== Directions ==
All entries below are to be copied precisely as they appear.

Stored items

>>>

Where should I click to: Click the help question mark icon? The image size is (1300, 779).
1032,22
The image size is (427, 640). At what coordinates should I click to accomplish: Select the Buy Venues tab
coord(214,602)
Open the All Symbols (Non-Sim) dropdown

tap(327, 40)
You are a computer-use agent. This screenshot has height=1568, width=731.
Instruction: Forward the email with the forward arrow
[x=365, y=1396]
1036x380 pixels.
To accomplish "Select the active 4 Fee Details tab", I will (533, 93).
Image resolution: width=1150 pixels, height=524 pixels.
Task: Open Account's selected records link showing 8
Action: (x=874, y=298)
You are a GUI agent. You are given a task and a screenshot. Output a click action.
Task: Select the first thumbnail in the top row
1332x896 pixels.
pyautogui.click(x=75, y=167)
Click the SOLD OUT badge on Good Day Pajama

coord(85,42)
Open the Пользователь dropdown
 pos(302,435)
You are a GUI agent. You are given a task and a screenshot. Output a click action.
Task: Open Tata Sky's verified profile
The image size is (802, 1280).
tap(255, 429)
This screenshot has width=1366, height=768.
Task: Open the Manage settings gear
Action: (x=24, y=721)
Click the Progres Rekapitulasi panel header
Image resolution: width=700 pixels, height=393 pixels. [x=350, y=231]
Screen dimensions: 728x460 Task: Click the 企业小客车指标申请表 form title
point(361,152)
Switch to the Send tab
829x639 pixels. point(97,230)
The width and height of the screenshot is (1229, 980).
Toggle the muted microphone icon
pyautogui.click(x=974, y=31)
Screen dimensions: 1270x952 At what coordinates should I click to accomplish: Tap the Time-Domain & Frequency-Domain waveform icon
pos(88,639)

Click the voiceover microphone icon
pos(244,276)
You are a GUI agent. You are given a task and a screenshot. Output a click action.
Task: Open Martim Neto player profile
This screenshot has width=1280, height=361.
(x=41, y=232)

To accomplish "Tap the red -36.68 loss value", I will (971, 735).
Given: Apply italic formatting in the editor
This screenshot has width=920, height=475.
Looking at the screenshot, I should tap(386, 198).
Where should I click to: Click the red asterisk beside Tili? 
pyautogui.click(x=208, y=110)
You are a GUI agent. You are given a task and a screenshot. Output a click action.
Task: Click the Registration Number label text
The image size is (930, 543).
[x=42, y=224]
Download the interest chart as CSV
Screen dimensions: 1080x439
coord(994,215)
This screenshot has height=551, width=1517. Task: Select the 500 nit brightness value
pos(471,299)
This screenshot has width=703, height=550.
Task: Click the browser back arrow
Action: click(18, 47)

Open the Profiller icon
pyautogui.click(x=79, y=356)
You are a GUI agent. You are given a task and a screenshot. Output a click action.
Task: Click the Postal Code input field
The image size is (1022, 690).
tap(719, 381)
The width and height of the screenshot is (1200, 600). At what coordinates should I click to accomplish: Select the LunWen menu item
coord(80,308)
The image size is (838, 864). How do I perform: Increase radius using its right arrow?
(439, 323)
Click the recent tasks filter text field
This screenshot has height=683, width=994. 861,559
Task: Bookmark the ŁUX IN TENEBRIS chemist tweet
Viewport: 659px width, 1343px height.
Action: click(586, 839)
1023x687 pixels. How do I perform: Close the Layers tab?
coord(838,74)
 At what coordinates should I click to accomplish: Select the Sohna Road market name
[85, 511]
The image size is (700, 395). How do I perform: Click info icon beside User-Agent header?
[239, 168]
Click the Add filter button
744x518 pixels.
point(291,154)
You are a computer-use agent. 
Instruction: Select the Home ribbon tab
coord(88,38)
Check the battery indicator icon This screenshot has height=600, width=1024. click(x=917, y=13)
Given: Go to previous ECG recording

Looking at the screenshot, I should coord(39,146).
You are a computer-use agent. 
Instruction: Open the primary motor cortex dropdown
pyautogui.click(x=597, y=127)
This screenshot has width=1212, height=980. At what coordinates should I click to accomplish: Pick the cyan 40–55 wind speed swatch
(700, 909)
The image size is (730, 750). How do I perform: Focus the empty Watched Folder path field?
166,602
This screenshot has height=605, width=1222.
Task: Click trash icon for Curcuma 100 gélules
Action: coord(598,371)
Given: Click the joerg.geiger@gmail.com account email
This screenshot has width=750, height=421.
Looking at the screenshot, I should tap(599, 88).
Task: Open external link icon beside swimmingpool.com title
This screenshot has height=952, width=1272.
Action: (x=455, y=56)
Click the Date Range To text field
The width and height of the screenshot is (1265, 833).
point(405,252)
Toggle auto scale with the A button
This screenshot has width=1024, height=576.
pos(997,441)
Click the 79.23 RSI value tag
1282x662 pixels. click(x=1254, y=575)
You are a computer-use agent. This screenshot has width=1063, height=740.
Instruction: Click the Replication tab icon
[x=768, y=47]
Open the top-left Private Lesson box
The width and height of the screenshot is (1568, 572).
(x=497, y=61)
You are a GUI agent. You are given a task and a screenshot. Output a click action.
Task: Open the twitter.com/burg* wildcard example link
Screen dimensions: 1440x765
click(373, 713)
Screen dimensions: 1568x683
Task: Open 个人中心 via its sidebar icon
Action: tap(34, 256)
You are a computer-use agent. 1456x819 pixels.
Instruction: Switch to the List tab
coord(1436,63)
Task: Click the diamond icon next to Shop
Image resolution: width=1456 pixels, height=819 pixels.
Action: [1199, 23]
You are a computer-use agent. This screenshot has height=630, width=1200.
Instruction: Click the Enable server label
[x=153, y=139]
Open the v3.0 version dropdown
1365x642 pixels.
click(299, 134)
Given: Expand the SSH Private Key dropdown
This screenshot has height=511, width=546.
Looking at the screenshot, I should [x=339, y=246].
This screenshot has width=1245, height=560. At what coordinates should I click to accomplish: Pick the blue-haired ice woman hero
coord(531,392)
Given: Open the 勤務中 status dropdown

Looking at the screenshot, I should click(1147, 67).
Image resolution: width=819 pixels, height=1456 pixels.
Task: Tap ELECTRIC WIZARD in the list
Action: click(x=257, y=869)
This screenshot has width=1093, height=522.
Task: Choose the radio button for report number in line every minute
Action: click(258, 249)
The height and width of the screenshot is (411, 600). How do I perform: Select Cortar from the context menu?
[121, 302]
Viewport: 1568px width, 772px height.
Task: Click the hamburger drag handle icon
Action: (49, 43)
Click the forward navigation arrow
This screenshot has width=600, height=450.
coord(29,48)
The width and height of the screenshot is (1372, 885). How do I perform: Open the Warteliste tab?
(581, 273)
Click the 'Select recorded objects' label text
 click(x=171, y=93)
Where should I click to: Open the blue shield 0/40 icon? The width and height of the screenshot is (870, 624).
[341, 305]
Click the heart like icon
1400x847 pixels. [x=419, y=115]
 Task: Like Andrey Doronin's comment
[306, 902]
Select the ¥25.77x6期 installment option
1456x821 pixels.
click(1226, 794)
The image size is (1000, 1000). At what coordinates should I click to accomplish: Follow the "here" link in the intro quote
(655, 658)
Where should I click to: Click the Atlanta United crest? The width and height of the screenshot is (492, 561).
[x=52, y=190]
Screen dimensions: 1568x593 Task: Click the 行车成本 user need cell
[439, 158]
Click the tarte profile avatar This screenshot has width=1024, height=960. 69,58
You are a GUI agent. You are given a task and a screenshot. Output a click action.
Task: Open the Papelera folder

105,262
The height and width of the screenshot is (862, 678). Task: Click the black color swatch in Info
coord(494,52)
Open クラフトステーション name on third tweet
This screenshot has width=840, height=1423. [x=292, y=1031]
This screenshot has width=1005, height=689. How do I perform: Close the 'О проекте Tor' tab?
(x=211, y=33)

<<<

== Problem solution ==
Where should I click to: Click the help question mark icon? The image size is (1300, 779).
1032,22
The image size is (427, 640). At what coordinates should I click to accomplish: Select the Buy Venues tab
coord(214,602)
Open the All Symbols (Non-Sim) dropdown

tap(327, 40)
You are a computer-use agent. This screenshot has height=1568, width=731.
Instruction: Forward the email with the forward arrow
[x=365, y=1396]
1036x380 pixels.
To accomplish "Select the active 4 Fee Details tab", I will (533, 93).
Image resolution: width=1150 pixels, height=524 pixels.
Task: Open Account's selected records link showing 8
Action: (x=874, y=298)
You are a GUI agent. You are given a task and a screenshot. Output a click action.
Task: Select the first thumbnail in the top row
1332x896 pixels.
pyautogui.click(x=75, y=167)
Click the SOLD OUT badge on Good Day Pajama

coord(85,42)
Open the Пользователь dropdown
 pos(302,435)
You are a GUI agent. You are given a task and a screenshot. Output a click action.
Task: Open Tata Sky's verified profile
The image size is (802, 1280).
tap(255, 429)
This screenshot has width=1366, height=768.
Task: Open the Manage settings gear
Action: (x=24, y=721)
Click the Progres Rekapitulasi panel header
Image resolution: width=700 pixels, height=393 pixels. [x=350, y=231]
Screen dimensions: 728x460 Task: Click the 企业小客车指标申请表 form title
point(361,152)
Switch to the Send tab
829x639 pixels. point(97,230)
The width and height of the screenshot is (1229, 980).
Toggle the muted microphone icon
pyautogui.click(x=974, y=31)
Screen dimensions: 1270x952 At what coordinates should I click to accomplish: Tap the Time-Domain & Frequency-Domain waveform icon
pos(88,639)

Click the voiceover microphone icon
pos(244,276)
You are a GUI agent. You are given a task and a screenshot. Output a click action.
Task: Open Martim Neto player profile
This screenshot has width=1280, height=361.
(x=41, y=232)

To accomplish "Tap the red -36.68 loss value", I will (971, 735).
Given: Apply italic formatting in the editor
This screenshot has width=920, height=475.
Looking at the screenshot, I should tap(386, 198).
Where should I click to: Click the red asterisk beside Tili? 
pyautogui.click(x=208, y=110)
You are a GUI agent. You are given a task and a screenshot. Output a click action.
Task: Click the Registration Number label text
The image size is (930, 543).
[x=42, y=224]
Download the interest chart as CSV
Screen dimensions: 1080x439
coord(994,215)
This screenshot has height=551, width=1517. Task: Select the 500 nit brightness value
pos(471,299)
This screenshot has width=703, height=550.
Task: Click the browser back arrow
Action: click(18, 47)

Open the Profiller icon
pyautogui.click(x=79, y=356)
You are a GUI agent. You are given a task and a screenshot. Output a click action.
Task: Click the Postal Code input field
The image size is (1022, 690).
tap(719, 381)
The width and height of the screenshot is (1200, 600). At what coordinates should I click to accomplish: Select the LunWen menu item
coord(80,308)
The image size is (838, 864). How do I perform: Increase radius using its right arrow?
(439, 323)
Click the recent tasks filter text field
This screenshot has height=683, width=994. 861,559
Task: Bookmark the ŁUX IN TENEBRIS chemist tweet
Viewport: 659px width, 1343px height.
Action: click(586, 839)
1023x687 pixels. How do I perform: Close the Layers tab?
coord(838,74)
 At what coordinates should I click to accomplish: Select the Sohna Road market name
[85, 511]
The image size is (700, 395). How do I perform: Click info icon beside User-Agent header?
[239, 168]
Click the Add filter button
744x518 pixels.
point(291,154)
You are a computer-use agent. 
Instruction: Select the Home ribbon tab
coord(88,38)
Check the battery indicator icon This screenshot has height=600, width=1024. click(x=917, y=13)
Given: Go to previous ECG recording

Looking at the screenshot, I should coord(39,146).
You are a computer-use agent. 
Instruction: Open the primary motor cortex dropdown
pyautogui.click(x=597, y=127)
This screenshot has width=1212, height=980. At what coordinates should I click to accomplish: Pick the cyan 40–55 wind speed swatch
(700, 909)
The image size is (730, 750). How do I perform: Focus the empty Watched Folder path field?
166,602
This screenshot has height=605, width=1222.
Task: Click trash icon for Curcuma 100 gélules
Action: coord(598,371)
Given: Click the joerg.geiger@gmail.com account email
This screenshot has width=750, height=421.
Looking at the screenshot, I should tap(599, 88).
Task: Open external link icon beside swimmingpool.com title
This screenshot has height=952, width=1272.
Action: (x=455, y=56)
Click the Date Range To text field
The width and height of the screenshot is (1265, 833).
point(405,252)
Toggle auto scale with the A button
This screenshot has width=1024, height=576.
pos(997,441)
Click the 79.23 RSI value tag
1282x662 pixels. click(x=1254, y=575)
You are a computer-use agent. This screenshot has width=1063, height=740.
Instruction: Click the Replication tab icon
[x=768, y=47]
Open the top-left Private Lesson box
The width and height of the screenshot is (1568, 572).
(x=497, y=61)
You are a GUI agent. You are given a task and a screenshot. Output a click action.
Task: Open the twitter.com/burg* wildcard example link
Screen dimensions: 1440x765
click(373, 713)
Screen dimensions: 1568x683
Task: Open 个人中心 via its sidebar icon
Action: tap(34, 256)
You are a computer-use agent. 1456x819 pixels.
Instruction: Switch to the List tab
coord(1436,63)
Task: Click the diamond icon next to Shop
Image resolution: width=1456 pixels, height=819 pixels.
Action: [1199, 23]
You are a computer-use agent. This screenshot has height=630, width=1200.
Instruction: Click the Enable server label
[x=153, y=139]
Open the v3.0 version dropdown
1365x642 pixels.
click(299, 134)
Given: Expand the SSH Private Key dropdown
This screenshot has height=511, width=546.
Looking at the screenshot, I should [x=339, y=246].
This screenshot has width=1245, height=560. At what coordinates should I click to accomplish: Pick the blue-haired ice woman hero
coord(531,392)
Given: Open the 勤務中 status dropdown

Looking at the screenshot, I should click(1147, 67).
Image resolution: width=819 pixels, height=1456 pixels.
Task: Tap ELECTRIC WIZARD in the list
Action: click(x=257, y=869)
This screenshot has width=1093, height=522.
Task: Choose the radio button for report number in line every minute
Action: click(258, 249)
The height and width of the screenshot is (411, 600). How do I perform: Select Cortar from the context menu?
[121, 302]
Viewport: 1568px width, 772px height.
Task: Click the hamburger drag handle icon
Action: (49, 43)
Click the forward navigation arrow
This screenshot has width=600, height=450.
coord(29,48)
The width and height of the screenshot is (1372, 885). How do I perform: Open the Warteliste tab?
(581, 273)
Click the 'Select recorded objects' label text
 click(x=171, y=93)
Where should I click to: Open the blue shield 0/40 icon? The width and height of the screenshot is (870, 624).
[341, 305]
Click the heart like icon
1400x847 pixels. [x=419, y=115]
 Task: Like Andrey Doronin's comment
[306, 902]
Select the ¥25.77x6期 installment option
1456x821 pixels.
click(1226, 794)
The image size is (1000, 1000). At what coordinates should I click to accomplish: Follow the "here" link in the intro quote
(655, 658)
Where should I click to: Click the Atlanta United crest? The width and height of the screenshot is (492, 561).
[x=52, y=190]
Screen dimensions: 1568x593 Task: Click the 行车成本 user need cell
[439, 158]
Click the tarte profile avatar This screenshot has width=1024, height=960. 69,58
You are a GUI agent. You are given a task and a screenshot. Output a click action.
Task: Open the Papelera folder

105,262
The height and width of the screenshot is (862, 678). Task: Click the black color swatch in Info
coord(494,52)
Open クラフトステーション name on third tweet
This screenshot has width=840, height=1423. [x=292, y=1031]
This screenshot has width=1005, height=689. How do I perform: Close the 'О проекте Tor' tab?
(x=211, y=33)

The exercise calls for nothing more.